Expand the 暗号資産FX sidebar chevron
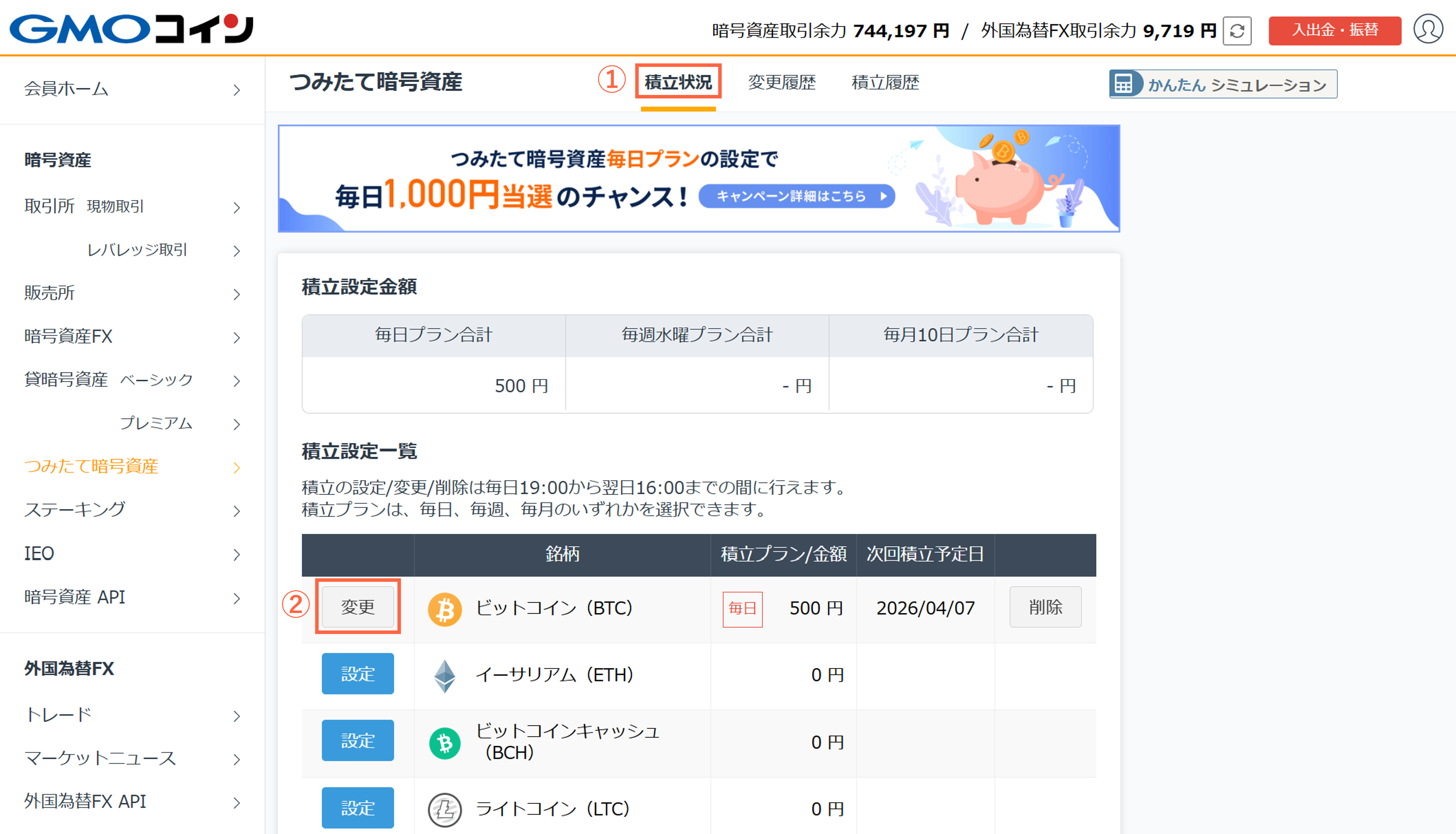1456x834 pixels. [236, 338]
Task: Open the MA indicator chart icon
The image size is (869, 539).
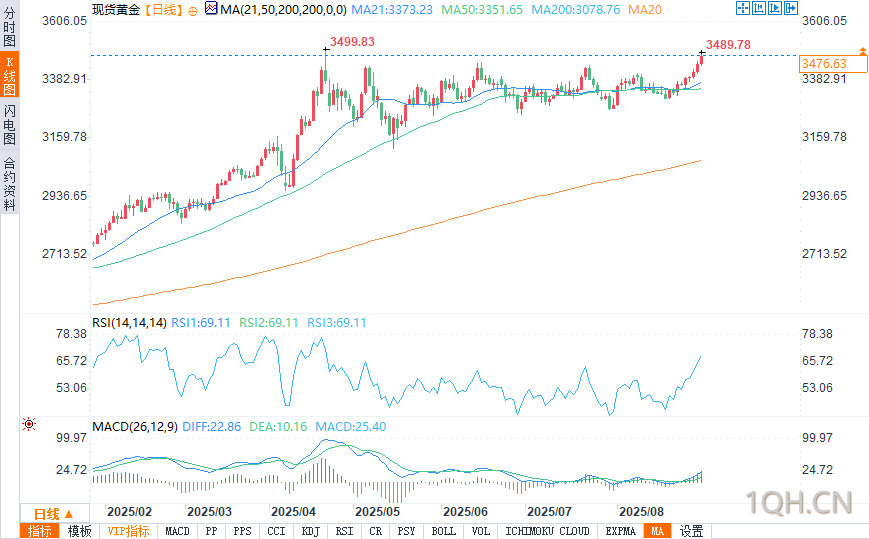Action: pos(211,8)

- INSTRUCTIONS FOR THE TASK -
Please retype the records above exactly, leaving every image out.

- SOLUTION FOR THIS PROBLEM -
Expand the 暗号資産FX sidebar chevron
1456x834 pixels. [236, 338]
Task: Open the MA indicator chart icon
The image size is (869, 539).
Action: pos(211,8)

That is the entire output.